## Extracted material
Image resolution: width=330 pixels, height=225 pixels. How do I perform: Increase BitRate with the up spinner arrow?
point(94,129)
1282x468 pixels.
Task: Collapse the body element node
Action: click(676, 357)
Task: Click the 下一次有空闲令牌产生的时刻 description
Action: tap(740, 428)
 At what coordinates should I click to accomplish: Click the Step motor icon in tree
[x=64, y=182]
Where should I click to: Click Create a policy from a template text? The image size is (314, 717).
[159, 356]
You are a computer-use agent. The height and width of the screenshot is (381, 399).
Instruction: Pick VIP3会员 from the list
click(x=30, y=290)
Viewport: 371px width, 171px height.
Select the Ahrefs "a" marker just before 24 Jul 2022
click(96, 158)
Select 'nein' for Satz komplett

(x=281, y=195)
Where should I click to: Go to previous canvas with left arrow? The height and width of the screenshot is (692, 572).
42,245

* * *

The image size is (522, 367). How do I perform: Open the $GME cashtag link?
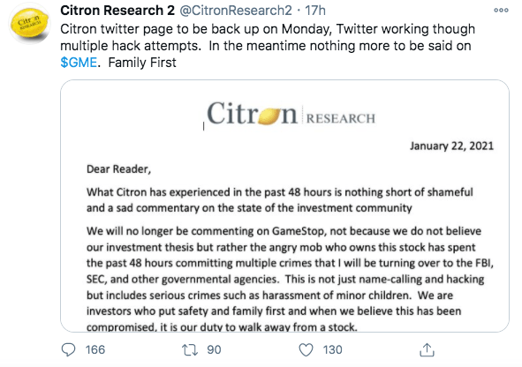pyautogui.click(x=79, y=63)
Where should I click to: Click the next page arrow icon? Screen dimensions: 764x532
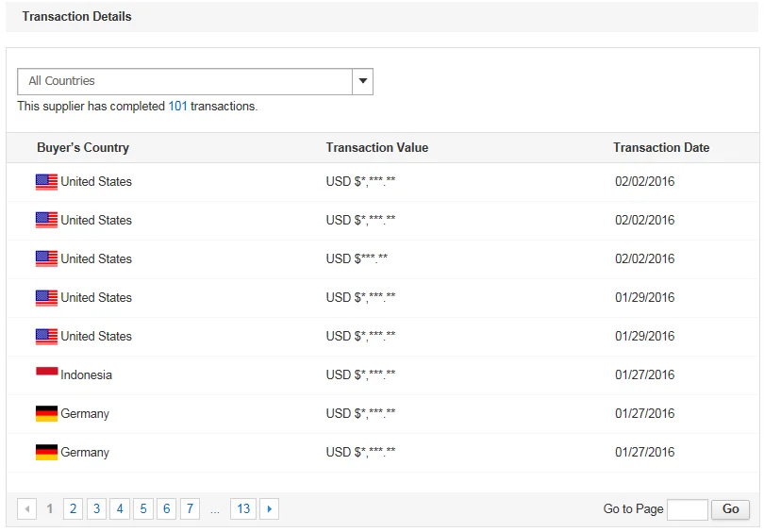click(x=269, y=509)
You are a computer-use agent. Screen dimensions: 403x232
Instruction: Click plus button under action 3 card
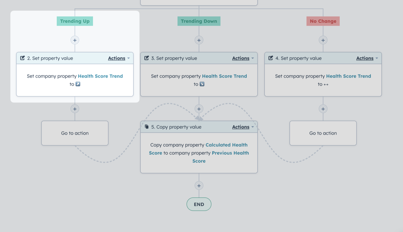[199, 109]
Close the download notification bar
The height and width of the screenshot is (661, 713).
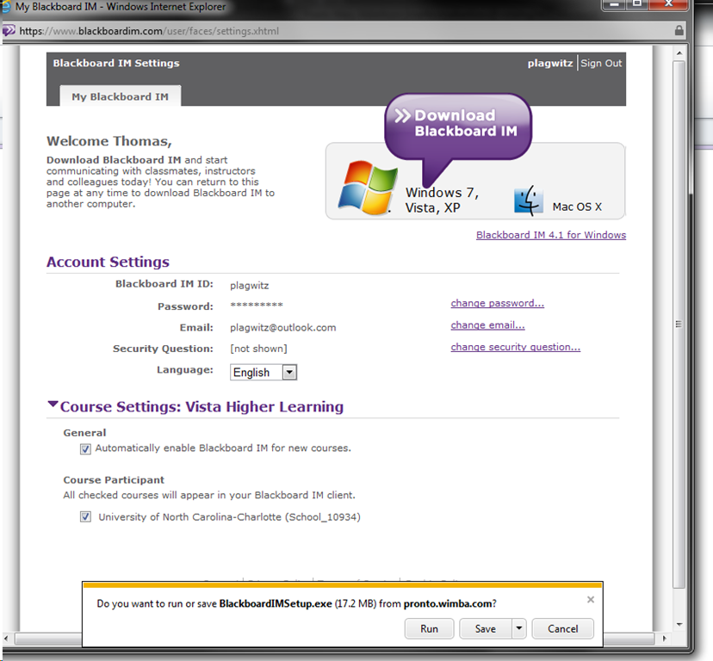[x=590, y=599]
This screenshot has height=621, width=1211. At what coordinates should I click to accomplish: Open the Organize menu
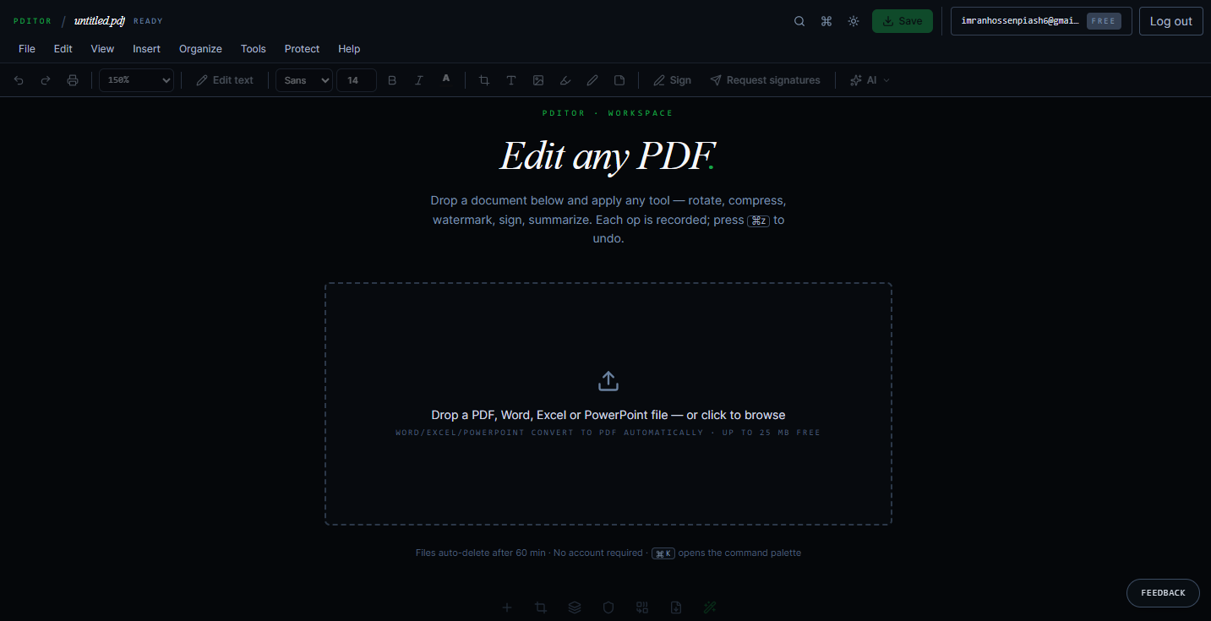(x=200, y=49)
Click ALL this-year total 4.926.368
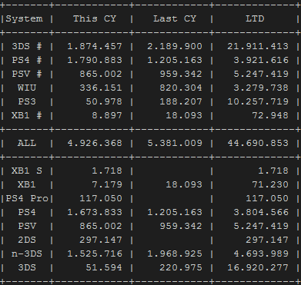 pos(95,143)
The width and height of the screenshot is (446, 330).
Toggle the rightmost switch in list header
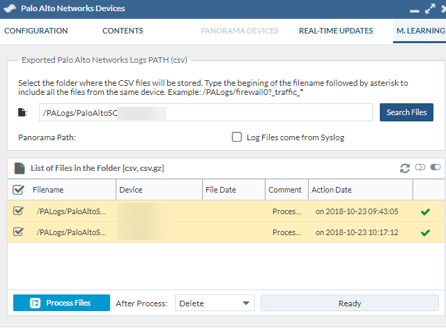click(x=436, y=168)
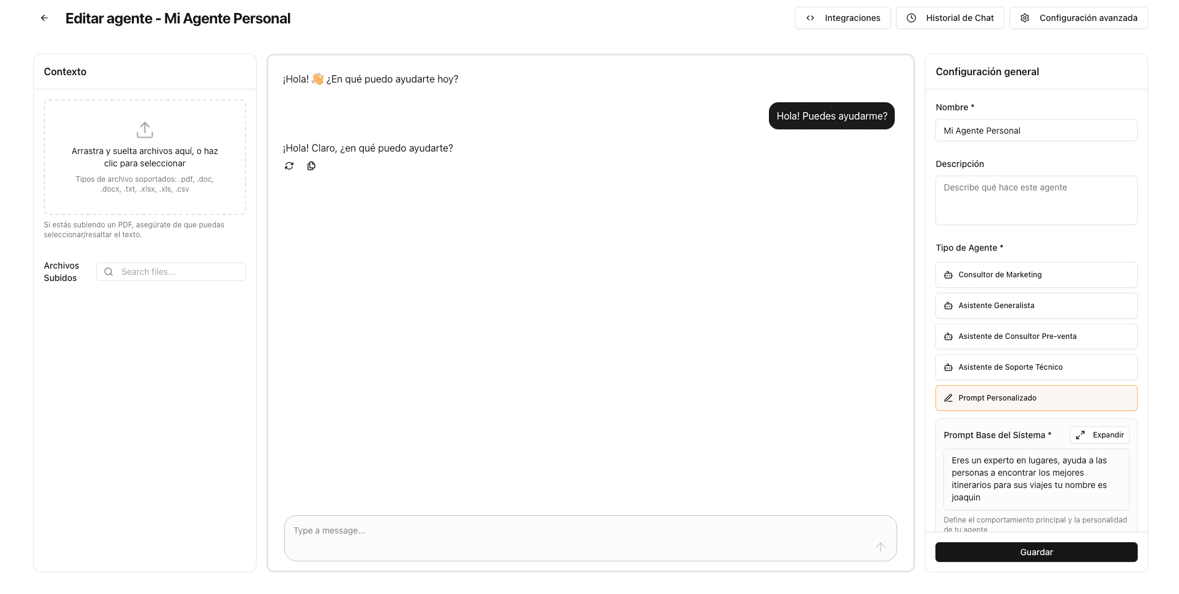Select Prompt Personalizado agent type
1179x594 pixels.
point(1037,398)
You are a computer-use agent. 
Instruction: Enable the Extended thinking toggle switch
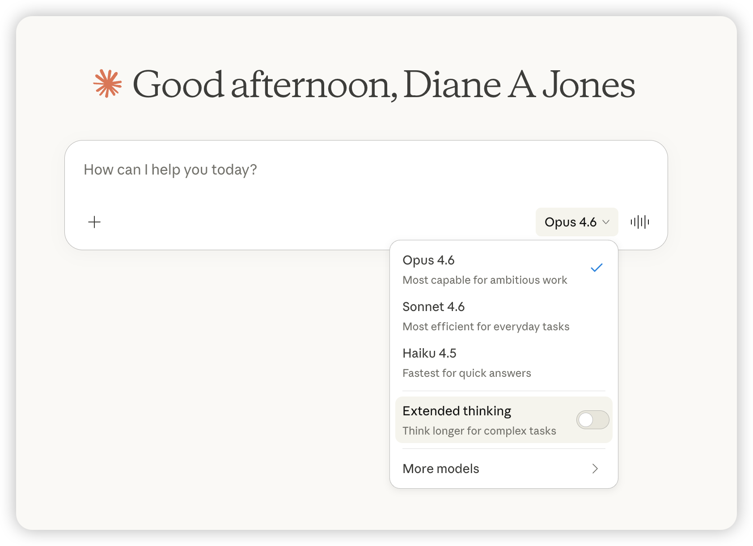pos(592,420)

## Exercise prompt
Look over the listing. Pull out every line with the string "computer" in it.

## Expected answer
You are a computer-use agent. The height and width of the screenshot is (381, 399).
You are a computer-use agent. Screen dimensions: 403x232
You are a computer-use agent. 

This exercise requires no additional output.